# TRY IT
Your answer should consist of every line from the records that holds the string "accomplish".

[[ RECORDS SUPPLIED open ]]

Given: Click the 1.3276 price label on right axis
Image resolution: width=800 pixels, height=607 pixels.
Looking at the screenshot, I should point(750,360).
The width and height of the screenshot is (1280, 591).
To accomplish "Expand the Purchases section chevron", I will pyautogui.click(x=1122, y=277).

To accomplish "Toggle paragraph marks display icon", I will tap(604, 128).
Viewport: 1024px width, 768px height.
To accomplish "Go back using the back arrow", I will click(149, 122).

[[ RECORDS SUPPLIED closed ]]
[[ RECORDS SUPPLIED open ]]

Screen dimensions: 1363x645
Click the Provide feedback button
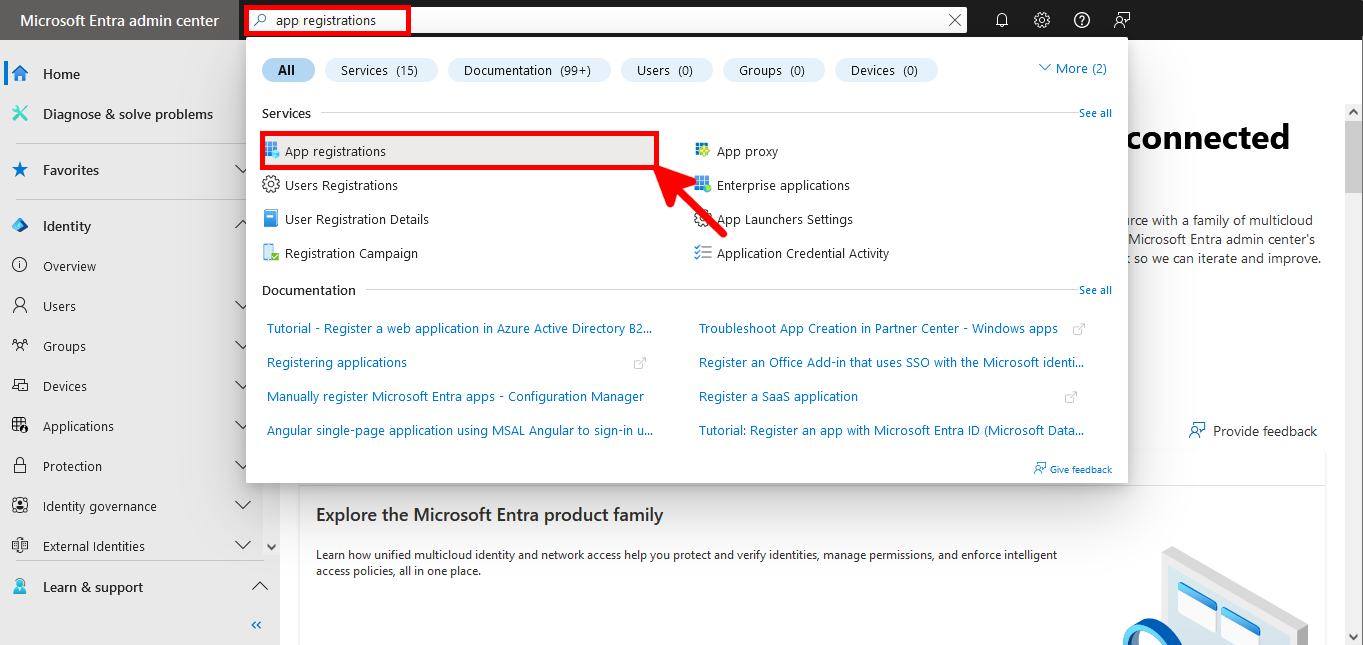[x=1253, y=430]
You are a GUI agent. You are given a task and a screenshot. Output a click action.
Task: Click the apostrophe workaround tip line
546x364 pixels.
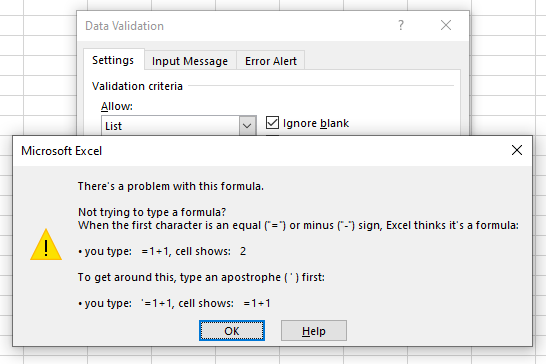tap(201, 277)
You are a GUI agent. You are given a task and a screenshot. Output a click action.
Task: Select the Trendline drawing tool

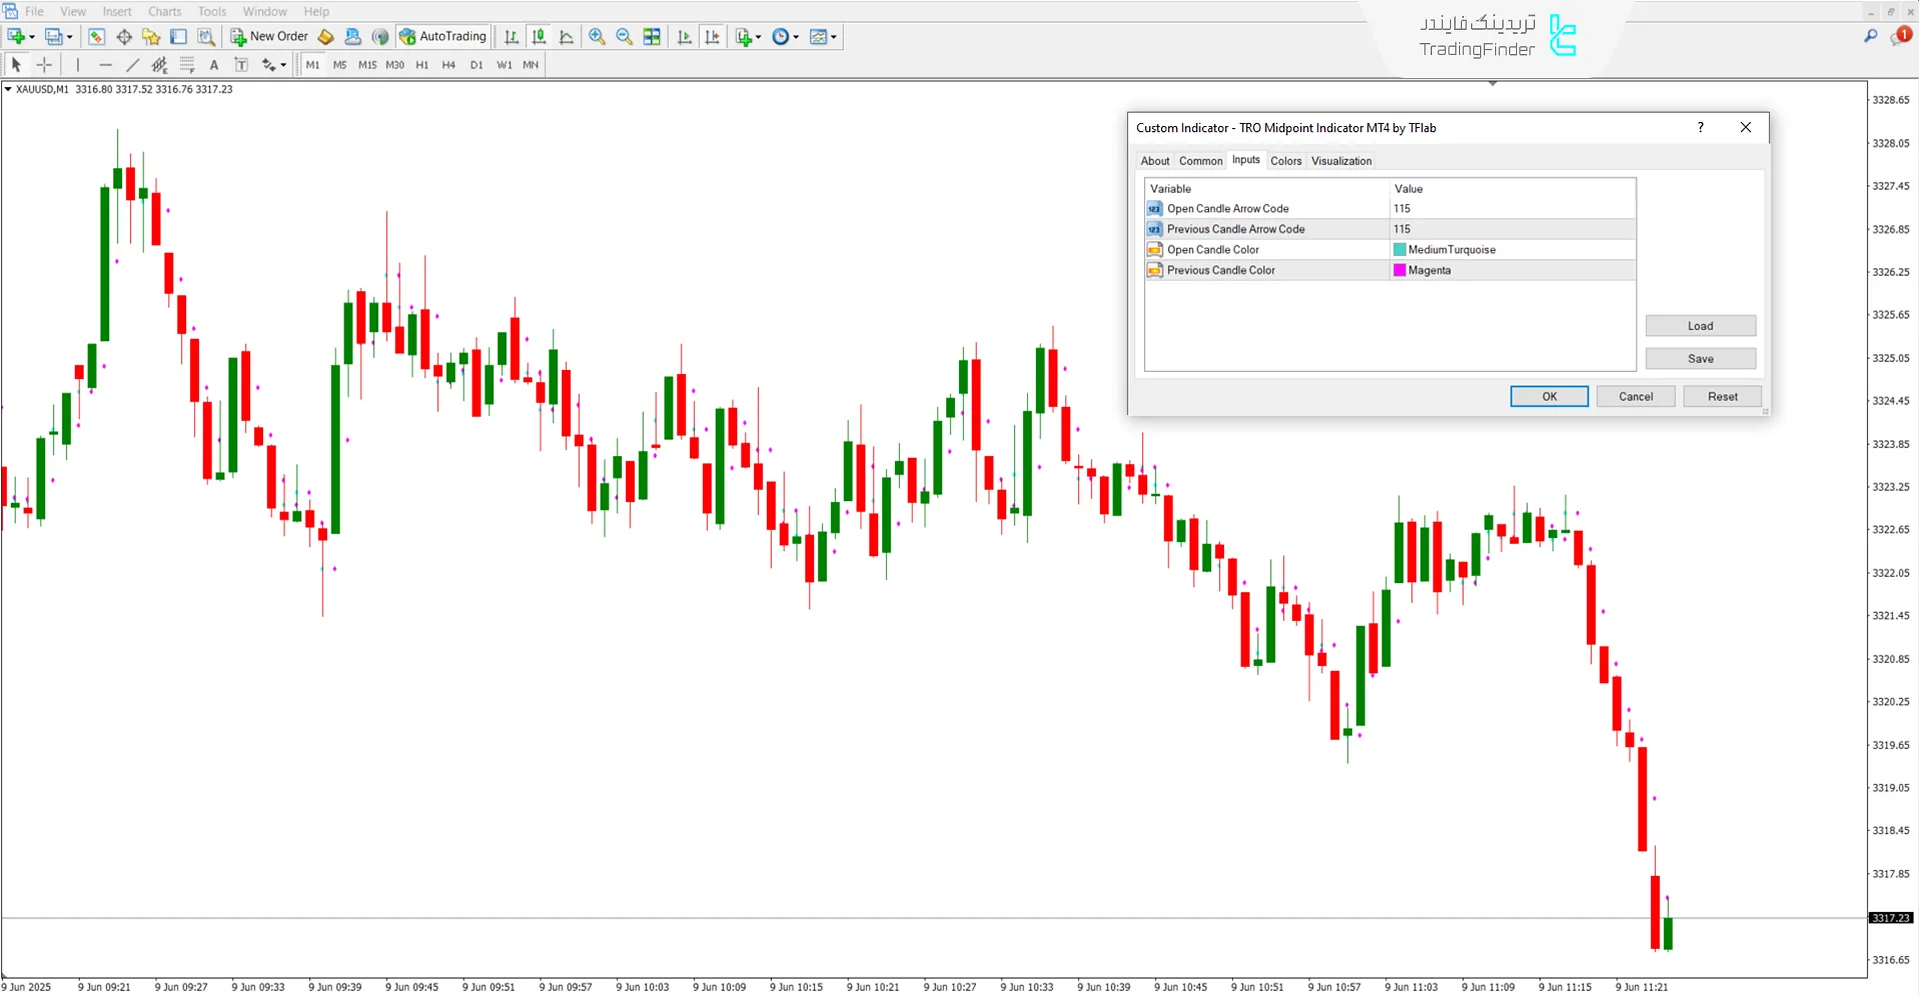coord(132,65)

[[ RECORDS SUPPLIED closed ]]
[[ RECORDS SUPPLIED open ]]

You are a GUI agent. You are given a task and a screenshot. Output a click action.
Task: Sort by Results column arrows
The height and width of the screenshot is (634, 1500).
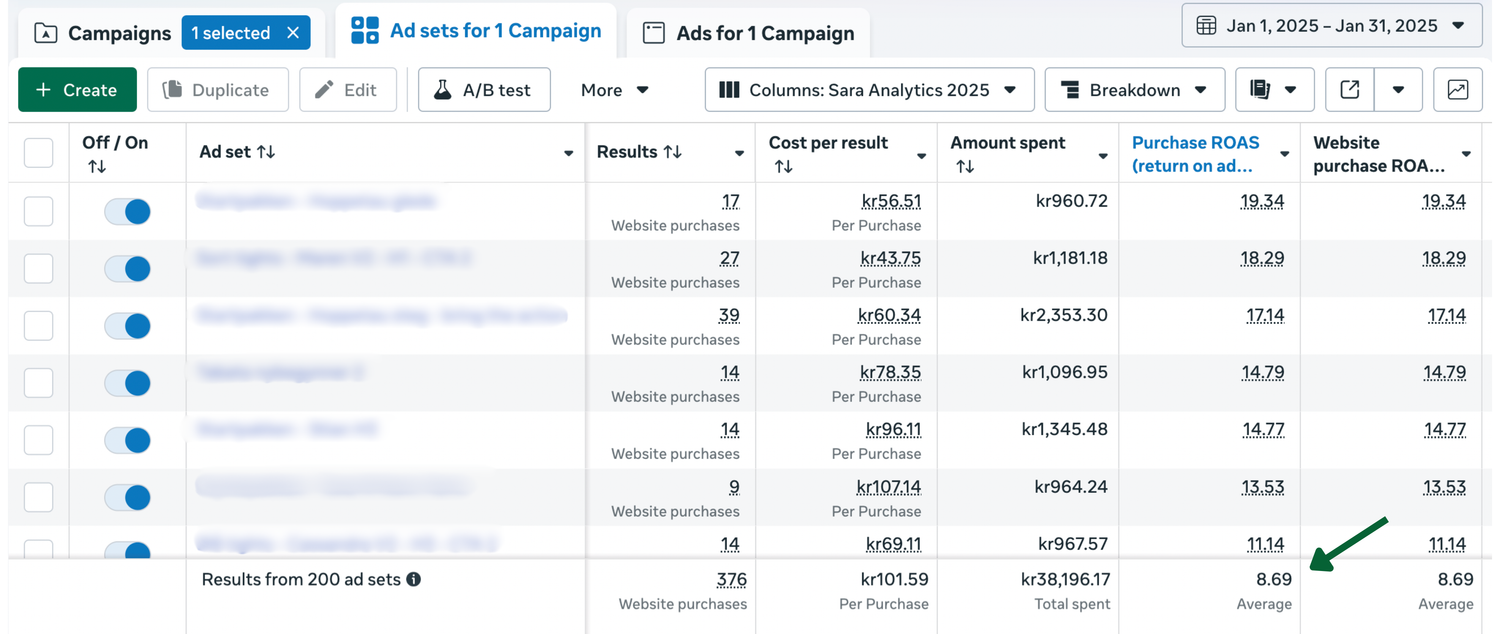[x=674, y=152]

[[ RECORDS SUPPLIED closed ]]

# ANSWER SPACE
To accomplish "Expand the Purchases section chevron", I will pyautogui.click(x=1122, y=277).
To accomplish "Toggle paragraph marks display icon", I will tap(604, 128).
To accomplish "Go back using the back arrow", I will click(149, 122).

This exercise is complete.